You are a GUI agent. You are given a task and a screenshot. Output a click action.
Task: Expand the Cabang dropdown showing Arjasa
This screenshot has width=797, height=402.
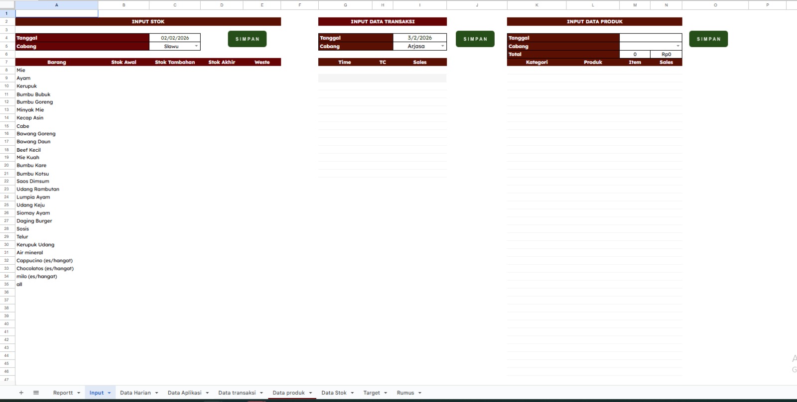point(442,46)
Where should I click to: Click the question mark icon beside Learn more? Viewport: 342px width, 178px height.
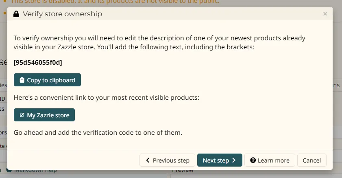253,160

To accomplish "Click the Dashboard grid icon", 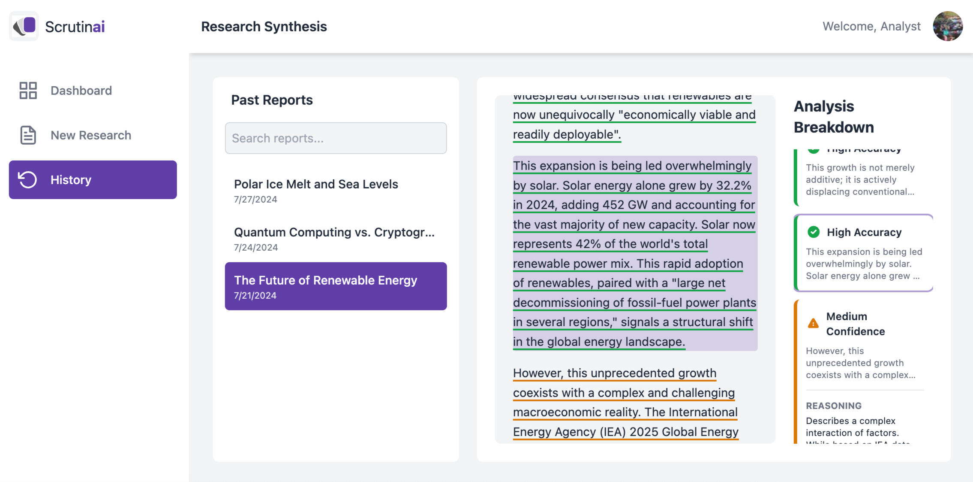I will point(28,91).
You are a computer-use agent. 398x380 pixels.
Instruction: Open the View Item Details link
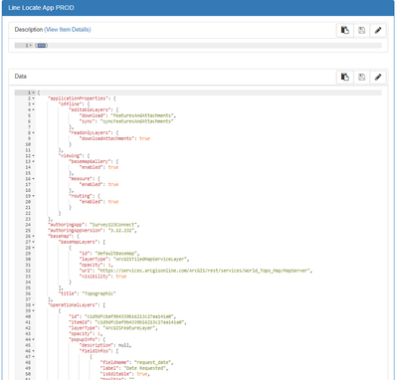coord(68,30)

********

OBJECTIVE:
List each line of the records above that contains the string "width". Case counts.

ANSWER TO THIS TASK:
This screenshot has width=797, height=402.
Where should I click to: Click the question mark icon beside Learn more? Viewport: 342px width, 178px height.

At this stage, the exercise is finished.